Weak reference semantics - why does a dead weak ref keep its value alive?

Tue May 27 08:29:08 UTC 2014

On 24/05/2014 01:11, Luite Stegeman wrote:
>
>     In particular, the variant of weak reference you suggest is the
>     /ephemeron/ semantics in Hayes.  Their reachability rule is:
>
>          The value field of an ephemeron is reachable if both (a) the
>          ephemeron (weak pointer object) is reachable, and (b) the key is
>          reachable.
>
>
> Actually it's not the same, since I think the finalizer should still be
> run if the weak pointer object is unreachable (and it should run when
> the key becomes unreachable).
>
> The implementation would indeed need to keep some reference to the key
> and finalizer around after the weak pointer becomes unreachable, perhaps
> on some weak pointers list, but the same goes for GHC's semantics.
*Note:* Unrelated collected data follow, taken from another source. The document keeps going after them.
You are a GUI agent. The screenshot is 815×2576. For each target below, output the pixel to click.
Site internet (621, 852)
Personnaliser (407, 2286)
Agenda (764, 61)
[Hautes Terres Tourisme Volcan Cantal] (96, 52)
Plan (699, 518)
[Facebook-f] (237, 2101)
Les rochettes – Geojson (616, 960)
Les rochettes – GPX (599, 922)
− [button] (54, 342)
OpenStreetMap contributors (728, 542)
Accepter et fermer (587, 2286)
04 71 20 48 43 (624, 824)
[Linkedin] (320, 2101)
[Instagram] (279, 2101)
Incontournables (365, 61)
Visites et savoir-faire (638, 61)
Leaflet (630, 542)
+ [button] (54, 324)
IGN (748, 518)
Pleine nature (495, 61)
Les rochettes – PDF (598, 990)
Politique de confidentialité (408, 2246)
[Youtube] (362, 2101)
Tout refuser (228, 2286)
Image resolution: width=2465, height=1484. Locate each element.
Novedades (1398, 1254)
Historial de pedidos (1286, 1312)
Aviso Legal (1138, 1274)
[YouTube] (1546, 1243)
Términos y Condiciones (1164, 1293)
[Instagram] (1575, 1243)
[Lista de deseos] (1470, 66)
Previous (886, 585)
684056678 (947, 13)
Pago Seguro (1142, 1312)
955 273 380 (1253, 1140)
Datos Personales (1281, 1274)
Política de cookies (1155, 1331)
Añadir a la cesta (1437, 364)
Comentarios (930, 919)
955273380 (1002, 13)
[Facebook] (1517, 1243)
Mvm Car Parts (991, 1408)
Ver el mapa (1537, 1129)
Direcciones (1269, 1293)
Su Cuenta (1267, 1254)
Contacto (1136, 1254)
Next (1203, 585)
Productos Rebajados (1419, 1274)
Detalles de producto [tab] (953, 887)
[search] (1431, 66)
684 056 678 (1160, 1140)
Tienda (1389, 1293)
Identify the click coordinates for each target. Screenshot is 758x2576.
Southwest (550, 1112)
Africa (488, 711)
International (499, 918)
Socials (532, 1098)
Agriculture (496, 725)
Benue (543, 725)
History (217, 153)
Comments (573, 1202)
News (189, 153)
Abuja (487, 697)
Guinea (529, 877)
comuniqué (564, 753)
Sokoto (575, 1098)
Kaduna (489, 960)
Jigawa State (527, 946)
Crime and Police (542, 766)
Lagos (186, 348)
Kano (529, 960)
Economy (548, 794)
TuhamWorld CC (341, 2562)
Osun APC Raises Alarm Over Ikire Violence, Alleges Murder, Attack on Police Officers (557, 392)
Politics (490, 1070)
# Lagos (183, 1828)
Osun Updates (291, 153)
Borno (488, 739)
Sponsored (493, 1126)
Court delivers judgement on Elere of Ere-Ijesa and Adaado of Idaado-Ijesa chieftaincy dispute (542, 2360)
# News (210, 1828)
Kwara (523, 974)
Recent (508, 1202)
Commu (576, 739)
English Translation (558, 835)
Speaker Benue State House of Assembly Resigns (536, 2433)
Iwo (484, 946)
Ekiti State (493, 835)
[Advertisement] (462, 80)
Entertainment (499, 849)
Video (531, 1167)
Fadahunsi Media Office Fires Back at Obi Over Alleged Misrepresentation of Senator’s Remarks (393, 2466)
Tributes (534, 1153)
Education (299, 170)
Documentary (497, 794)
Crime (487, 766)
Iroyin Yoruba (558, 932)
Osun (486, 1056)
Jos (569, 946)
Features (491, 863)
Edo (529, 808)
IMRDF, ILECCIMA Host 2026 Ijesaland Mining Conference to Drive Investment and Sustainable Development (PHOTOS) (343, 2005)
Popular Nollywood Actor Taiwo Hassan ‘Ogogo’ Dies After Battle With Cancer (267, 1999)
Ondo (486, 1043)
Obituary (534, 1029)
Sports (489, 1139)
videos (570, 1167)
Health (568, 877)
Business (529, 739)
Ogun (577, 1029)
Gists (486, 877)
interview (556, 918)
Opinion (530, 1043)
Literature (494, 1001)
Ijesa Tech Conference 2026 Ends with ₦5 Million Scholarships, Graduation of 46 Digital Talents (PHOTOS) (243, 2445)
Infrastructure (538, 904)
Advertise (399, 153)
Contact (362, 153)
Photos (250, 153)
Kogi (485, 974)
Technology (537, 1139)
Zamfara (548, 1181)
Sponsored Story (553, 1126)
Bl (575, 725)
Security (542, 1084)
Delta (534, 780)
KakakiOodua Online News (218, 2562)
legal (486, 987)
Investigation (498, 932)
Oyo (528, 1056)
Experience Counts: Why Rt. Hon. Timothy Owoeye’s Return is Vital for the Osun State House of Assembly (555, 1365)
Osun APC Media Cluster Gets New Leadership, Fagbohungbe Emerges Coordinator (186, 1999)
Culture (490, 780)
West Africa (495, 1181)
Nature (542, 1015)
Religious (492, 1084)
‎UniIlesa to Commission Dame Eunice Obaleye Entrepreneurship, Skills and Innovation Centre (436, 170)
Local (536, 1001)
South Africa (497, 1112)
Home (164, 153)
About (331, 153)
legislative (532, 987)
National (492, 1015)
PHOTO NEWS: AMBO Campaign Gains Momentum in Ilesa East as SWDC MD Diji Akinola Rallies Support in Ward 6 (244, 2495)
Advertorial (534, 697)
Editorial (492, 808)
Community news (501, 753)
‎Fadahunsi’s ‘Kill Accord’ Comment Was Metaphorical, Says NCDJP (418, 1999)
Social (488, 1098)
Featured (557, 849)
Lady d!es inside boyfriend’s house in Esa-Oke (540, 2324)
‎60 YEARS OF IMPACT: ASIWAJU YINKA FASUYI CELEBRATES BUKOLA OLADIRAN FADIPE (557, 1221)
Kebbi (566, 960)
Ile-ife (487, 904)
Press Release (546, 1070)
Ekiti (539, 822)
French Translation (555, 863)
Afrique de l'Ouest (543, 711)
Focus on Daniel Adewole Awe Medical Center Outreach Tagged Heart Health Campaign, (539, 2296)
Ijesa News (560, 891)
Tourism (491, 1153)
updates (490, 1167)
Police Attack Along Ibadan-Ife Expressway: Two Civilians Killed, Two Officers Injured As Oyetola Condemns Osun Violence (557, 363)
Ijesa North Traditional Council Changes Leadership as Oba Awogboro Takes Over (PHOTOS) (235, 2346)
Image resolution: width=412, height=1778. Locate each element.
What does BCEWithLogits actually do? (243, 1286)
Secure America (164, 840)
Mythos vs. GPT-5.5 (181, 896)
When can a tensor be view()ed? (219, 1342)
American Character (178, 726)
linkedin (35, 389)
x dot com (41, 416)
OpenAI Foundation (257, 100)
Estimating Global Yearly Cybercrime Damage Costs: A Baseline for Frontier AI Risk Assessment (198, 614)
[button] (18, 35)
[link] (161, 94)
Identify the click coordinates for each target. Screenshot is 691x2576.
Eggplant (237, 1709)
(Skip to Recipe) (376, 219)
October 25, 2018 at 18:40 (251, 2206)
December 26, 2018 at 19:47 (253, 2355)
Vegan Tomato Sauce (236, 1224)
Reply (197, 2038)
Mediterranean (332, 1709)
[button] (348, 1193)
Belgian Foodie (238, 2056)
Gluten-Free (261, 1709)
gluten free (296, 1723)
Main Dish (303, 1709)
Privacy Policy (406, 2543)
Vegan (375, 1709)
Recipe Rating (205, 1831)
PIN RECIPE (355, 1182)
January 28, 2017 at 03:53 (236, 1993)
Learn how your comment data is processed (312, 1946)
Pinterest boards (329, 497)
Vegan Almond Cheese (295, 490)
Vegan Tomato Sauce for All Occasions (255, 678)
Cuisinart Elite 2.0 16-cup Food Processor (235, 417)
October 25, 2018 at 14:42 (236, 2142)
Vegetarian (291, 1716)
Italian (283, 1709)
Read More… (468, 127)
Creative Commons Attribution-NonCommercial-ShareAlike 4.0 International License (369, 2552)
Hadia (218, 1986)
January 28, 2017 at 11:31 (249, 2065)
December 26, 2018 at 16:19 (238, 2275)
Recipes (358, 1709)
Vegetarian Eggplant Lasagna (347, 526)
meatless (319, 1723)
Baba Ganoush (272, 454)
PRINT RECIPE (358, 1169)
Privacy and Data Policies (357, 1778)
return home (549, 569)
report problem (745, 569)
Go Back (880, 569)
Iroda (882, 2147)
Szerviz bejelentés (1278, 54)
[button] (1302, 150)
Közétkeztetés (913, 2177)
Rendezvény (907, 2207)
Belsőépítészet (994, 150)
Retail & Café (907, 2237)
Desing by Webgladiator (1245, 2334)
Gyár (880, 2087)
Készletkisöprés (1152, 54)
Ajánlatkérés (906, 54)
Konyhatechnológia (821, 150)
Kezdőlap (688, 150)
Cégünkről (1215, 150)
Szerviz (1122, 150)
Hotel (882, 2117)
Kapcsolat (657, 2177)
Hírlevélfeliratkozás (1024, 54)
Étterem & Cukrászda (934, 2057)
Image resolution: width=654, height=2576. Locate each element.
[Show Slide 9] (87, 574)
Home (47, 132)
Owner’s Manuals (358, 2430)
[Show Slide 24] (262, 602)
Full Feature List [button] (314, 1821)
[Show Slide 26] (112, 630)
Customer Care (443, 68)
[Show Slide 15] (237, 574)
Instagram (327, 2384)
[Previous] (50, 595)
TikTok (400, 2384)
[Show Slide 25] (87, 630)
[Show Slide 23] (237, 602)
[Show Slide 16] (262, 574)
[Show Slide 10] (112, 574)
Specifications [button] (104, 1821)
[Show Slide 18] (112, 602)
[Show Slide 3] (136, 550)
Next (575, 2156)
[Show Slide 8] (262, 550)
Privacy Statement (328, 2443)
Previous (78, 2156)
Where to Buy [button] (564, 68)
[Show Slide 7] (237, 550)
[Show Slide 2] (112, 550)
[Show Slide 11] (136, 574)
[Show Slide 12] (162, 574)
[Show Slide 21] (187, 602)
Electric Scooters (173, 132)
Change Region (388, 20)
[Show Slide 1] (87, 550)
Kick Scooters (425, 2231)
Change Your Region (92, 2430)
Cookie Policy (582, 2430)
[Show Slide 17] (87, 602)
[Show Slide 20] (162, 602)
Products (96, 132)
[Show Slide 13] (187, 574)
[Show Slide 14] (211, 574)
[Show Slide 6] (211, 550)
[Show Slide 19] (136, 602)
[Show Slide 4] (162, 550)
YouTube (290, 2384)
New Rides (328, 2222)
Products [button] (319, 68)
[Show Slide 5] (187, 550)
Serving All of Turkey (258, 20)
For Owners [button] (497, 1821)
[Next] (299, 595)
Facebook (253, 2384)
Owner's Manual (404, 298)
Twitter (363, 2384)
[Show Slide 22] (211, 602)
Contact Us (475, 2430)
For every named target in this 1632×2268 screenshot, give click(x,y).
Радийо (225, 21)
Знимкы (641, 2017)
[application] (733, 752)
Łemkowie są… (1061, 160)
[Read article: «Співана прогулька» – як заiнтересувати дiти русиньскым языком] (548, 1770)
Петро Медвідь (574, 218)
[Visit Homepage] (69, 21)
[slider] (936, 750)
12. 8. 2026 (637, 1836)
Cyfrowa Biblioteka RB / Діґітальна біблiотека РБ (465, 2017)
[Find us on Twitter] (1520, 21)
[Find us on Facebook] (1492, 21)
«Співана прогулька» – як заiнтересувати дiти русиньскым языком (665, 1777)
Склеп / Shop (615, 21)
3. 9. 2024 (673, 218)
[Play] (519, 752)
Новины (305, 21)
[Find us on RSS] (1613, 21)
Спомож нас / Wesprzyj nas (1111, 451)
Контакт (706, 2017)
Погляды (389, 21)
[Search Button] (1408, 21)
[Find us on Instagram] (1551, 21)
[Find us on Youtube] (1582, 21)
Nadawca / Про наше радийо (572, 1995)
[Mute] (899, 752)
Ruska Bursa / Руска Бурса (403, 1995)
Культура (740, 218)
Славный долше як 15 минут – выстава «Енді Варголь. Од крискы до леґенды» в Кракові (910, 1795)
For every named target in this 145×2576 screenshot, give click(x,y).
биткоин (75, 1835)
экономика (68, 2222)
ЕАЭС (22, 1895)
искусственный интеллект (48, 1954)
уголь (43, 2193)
The
> only difference is that the value (which might in turn make a whole
> bunch of other data reachable) would not have to be retained.
>
> I haven't been able to think of any issues with considering the value
> unreachable here, so I'm still puzzled as to why GHC's semantics would
> be preferable. It doesn't look like it would complicate implementation
> too much either.

So the semantics is currently:

   w <- mkWeak k v f

  1. v is reachable if k is reachable
  2. f is reachable if k is reachable
  3. when k is unreachable, the finalizer f is run
  4. deRefWeak w returns
     - Nothing, if k is not reachable
     - Just v, otherwise

In your proposal I think you would change the first one to

  1. v is reachable if both k and w are reachable

Arguably this makes sense, because as you say, v is accessed via w, and 
what's the point of making v reachable if you can't access it? It's just 
a space leak.

My only worry is how hard this is to implement.  Rather than considering 
w as unconditionally reachable (which is what we do now), you would have 
to track its reachability, and only consider v reachable when both k and 
w are reachable.  A weak pointer object where only k was reachable would 
probably need to be put in a semi-dead (zombie?) state, so that we would 
still run the finalizer when k becomes unreachable.  I suspect all this 
might be more complicated to implement, but maybe there's a simpler way 
that I'm missing.

Cheers,
Simon